# Problem statement
Output as a numbered list the items starting at the line that contains "hebron ministries (298, 2121)" and ending at the line that contains "Additional information [tab] (118, 1165)", both included, with blank lines left out.

# Source records
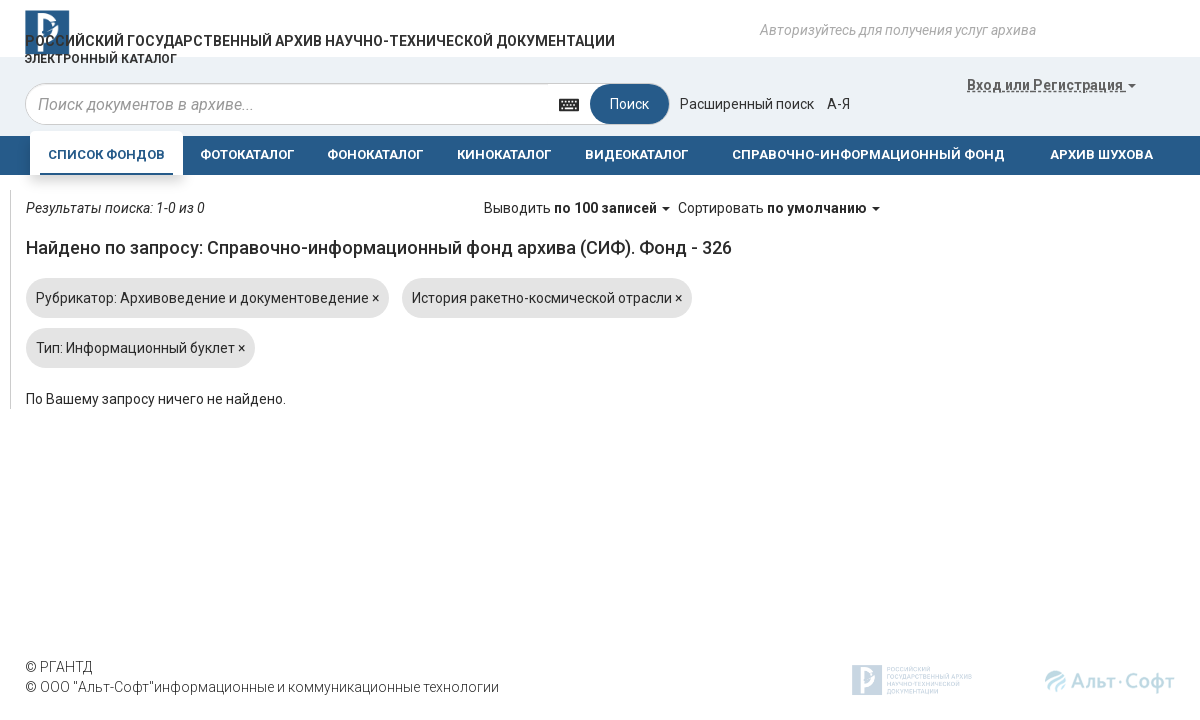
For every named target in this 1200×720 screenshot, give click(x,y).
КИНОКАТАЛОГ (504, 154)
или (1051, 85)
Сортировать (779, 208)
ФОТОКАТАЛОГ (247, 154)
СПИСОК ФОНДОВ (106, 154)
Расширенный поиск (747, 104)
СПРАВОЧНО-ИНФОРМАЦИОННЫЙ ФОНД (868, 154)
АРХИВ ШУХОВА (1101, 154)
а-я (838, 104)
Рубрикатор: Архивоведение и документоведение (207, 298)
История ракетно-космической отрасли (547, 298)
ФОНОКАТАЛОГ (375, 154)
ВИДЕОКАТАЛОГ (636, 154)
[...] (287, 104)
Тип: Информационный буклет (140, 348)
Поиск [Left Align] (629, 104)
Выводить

* * *

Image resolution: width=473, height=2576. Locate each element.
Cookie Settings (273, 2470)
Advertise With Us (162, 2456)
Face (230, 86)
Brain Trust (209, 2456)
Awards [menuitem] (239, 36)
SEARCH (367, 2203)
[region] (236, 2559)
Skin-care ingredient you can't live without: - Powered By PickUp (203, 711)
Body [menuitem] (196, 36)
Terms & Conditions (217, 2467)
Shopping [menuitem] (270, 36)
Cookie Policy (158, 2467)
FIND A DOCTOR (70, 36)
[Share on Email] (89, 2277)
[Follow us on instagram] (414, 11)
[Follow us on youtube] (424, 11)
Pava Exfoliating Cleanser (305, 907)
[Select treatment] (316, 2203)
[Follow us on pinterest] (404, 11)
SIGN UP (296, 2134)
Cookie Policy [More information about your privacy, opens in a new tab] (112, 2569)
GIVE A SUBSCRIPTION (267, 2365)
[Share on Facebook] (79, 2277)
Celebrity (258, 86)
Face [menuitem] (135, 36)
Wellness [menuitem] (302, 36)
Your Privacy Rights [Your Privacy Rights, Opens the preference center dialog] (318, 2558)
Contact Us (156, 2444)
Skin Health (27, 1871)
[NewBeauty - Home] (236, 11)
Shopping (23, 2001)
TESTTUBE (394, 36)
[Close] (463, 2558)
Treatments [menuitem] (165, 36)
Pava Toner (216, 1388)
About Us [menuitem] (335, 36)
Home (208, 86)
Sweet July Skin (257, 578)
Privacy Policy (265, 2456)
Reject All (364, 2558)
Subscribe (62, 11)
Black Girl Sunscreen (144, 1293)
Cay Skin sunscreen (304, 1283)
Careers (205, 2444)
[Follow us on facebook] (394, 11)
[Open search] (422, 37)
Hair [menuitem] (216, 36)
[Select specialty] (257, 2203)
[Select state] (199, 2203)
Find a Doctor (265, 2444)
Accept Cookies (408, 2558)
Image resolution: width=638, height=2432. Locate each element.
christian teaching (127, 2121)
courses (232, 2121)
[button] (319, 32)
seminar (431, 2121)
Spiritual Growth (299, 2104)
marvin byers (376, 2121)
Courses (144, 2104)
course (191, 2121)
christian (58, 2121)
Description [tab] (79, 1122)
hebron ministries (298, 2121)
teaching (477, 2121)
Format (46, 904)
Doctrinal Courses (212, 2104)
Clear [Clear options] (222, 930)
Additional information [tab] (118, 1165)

---

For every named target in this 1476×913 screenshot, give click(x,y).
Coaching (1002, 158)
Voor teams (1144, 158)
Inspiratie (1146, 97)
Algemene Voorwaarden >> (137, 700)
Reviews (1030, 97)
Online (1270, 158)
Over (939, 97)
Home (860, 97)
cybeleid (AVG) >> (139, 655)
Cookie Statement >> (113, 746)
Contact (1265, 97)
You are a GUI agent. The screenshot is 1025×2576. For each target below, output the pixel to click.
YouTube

# Full solution
1. hebron ministries (298, 2121)
2. teaching (477, 2121)
3. Format (46, 904)
4. Doctrinal Courses (212, 2104)
5. Clear [Clear options] (222, 930)
6. Additional information [tab] (118, 1165)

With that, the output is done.